Anyway, to my point. Aliasing is when you have frequencies
higher than one-half of the sampling frequency. i.e.
photographing an object which images to, say, 101 lines per inch on
the sensor, while the sensor has a resolution of 200 lpi. (the
magical 100 lpi threshold is known as the Nyquist frequency). The
recovered image will have a visible "beat" (or moire) at 99 lpi.
You can't tell this alias from a real signal at 99 lpi. In fact,
if there was an image component present at 99 lpi as well as 101,
you couldn't figure out after sampling how much the original had
and how much is the alias. Once aliasing occurs, information from
the original signal is lost, and you can't recover it, period. You
can hide it to some extent, but you have lost some fidelity due to
aliasing.
To minimize aliasing, it's best to filter out the frequencies above
Nyquist before sampling at the image sensor. This is achieved with
a lowpass anti-alias filter with a cutoff frequency lower than
Nyquist. What's the tradeoff here? Sharpness (i.e. some of the
high frequencies above the lowpass cutoff, but just below Nyquist).

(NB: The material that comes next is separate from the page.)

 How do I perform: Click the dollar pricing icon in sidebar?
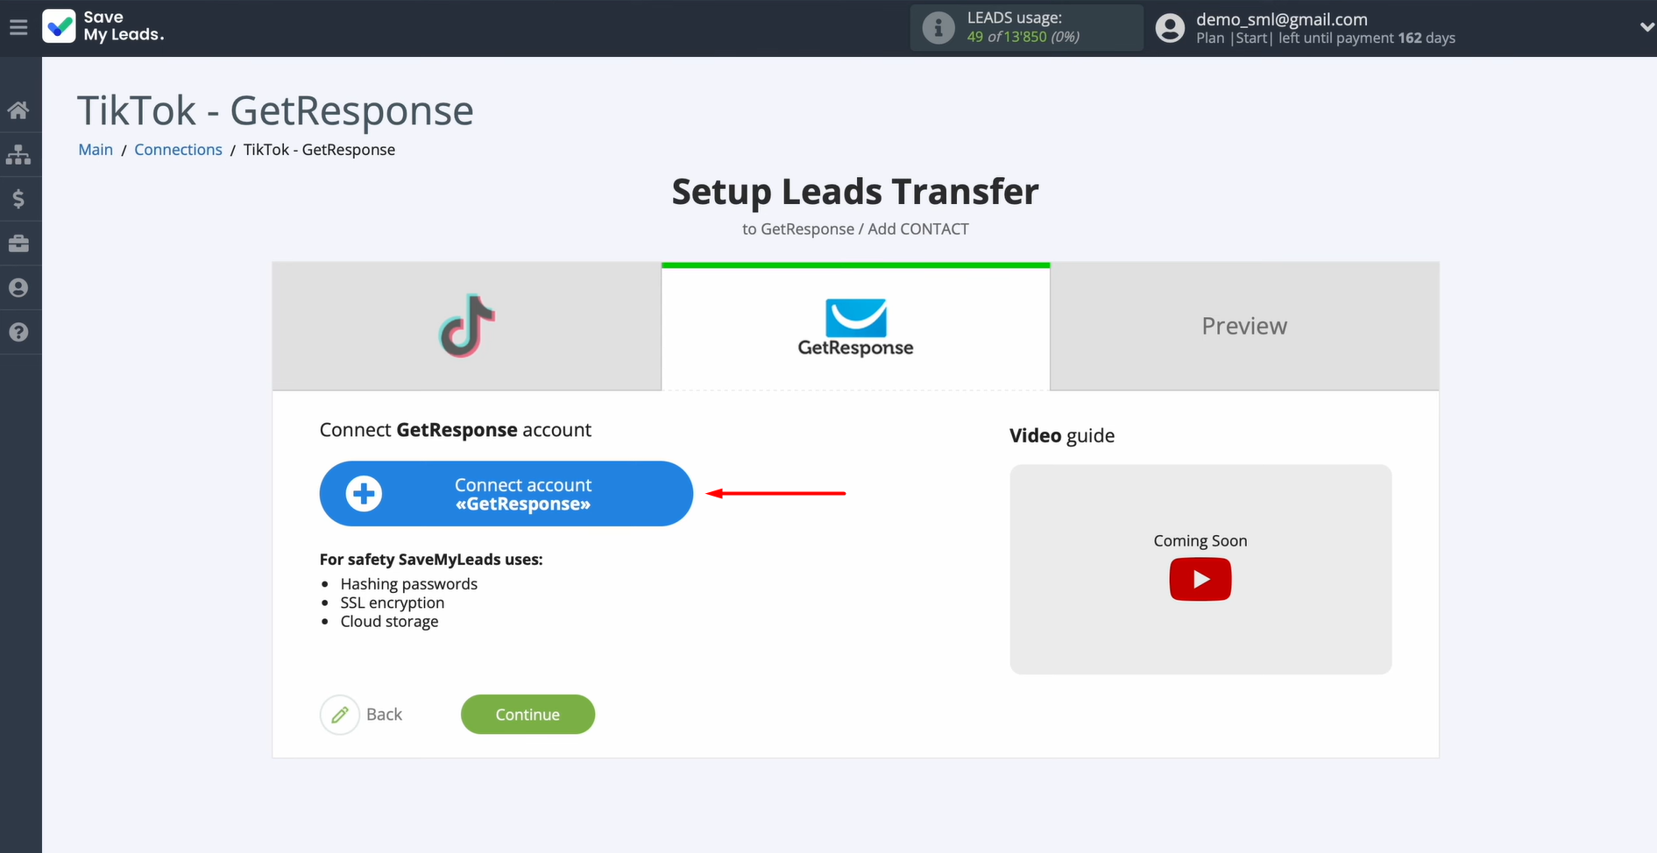[x=19, y=199]
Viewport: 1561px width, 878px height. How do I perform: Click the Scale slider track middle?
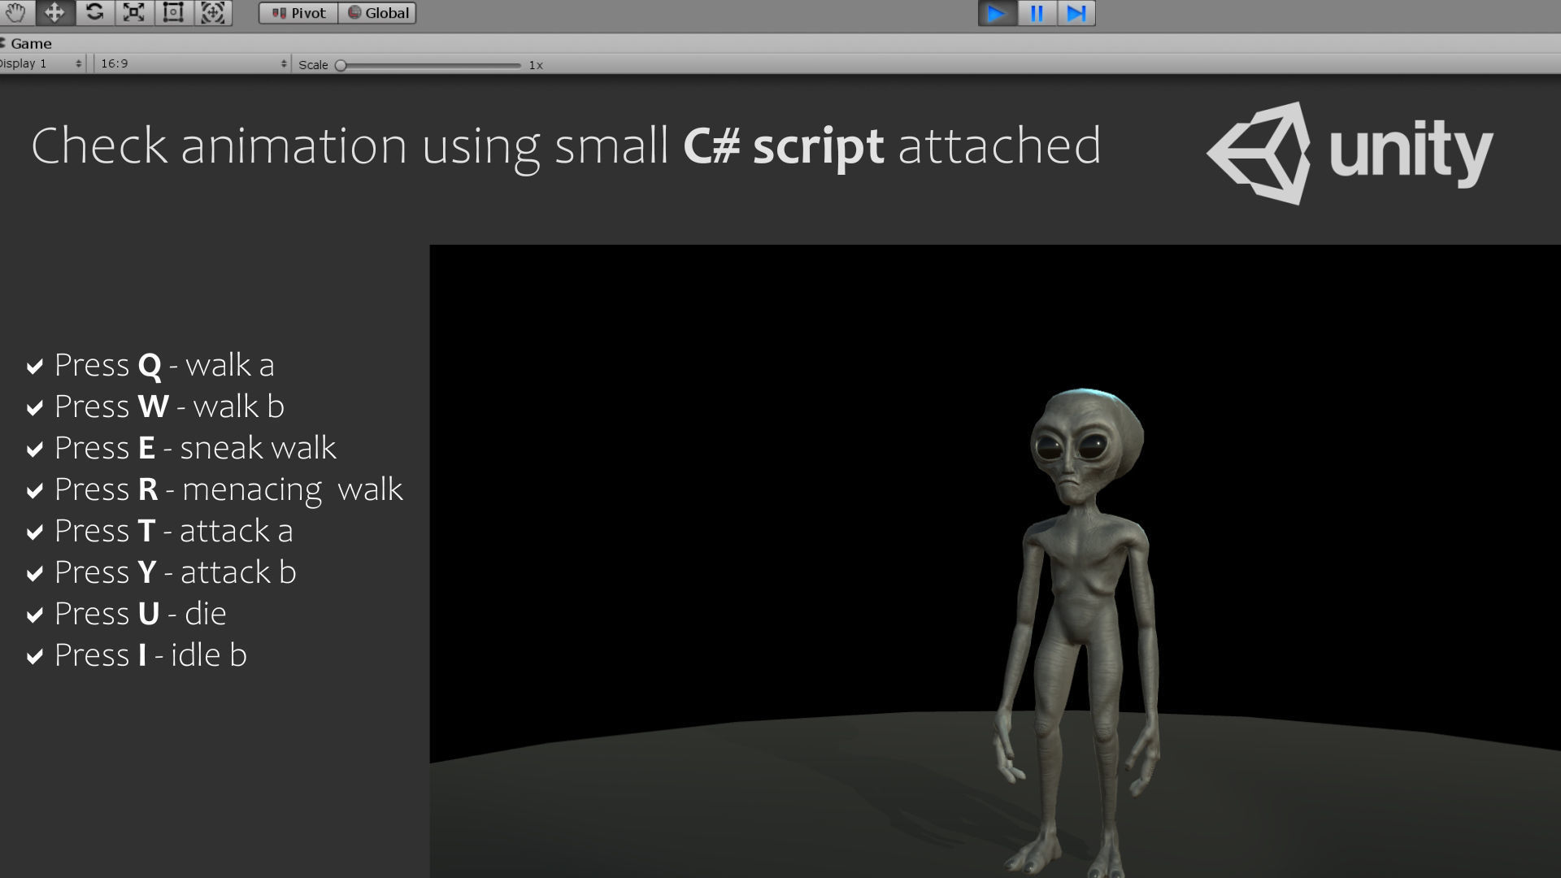(431, 65)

Note however, that this can be compensated for in the digital
domain with an equalizer (unsharp mask in PS). Note that
oversharpening results in ringing (halos). Why is a lowpass
anti-alias filter preferable to moire? Because there is much less
loss of fidelity than in aliasing.
Most of this has already been said from a photographer's
perspective. I realize that if you haven't been exposed to signal
processing theory this won't be as much fun to you either. Here's
the bottom line: when designing a digital camera, a designer will
have to trade off moire and raw-image sharpness. You can get more
raw sharpness, but at the cost of moire. And since the raw-image
softness can be compensated for when post-processing or during
conversion to jpg with much less loss of fidelity, it obviously
should be biased in this direction. If you want sharp photos out
of camera, set the parameters to sharpen up your jpg files
in-camera.
Pat
One gets to know these things when faced with them often enough. There are only a few major fabric weave categories that cause issues.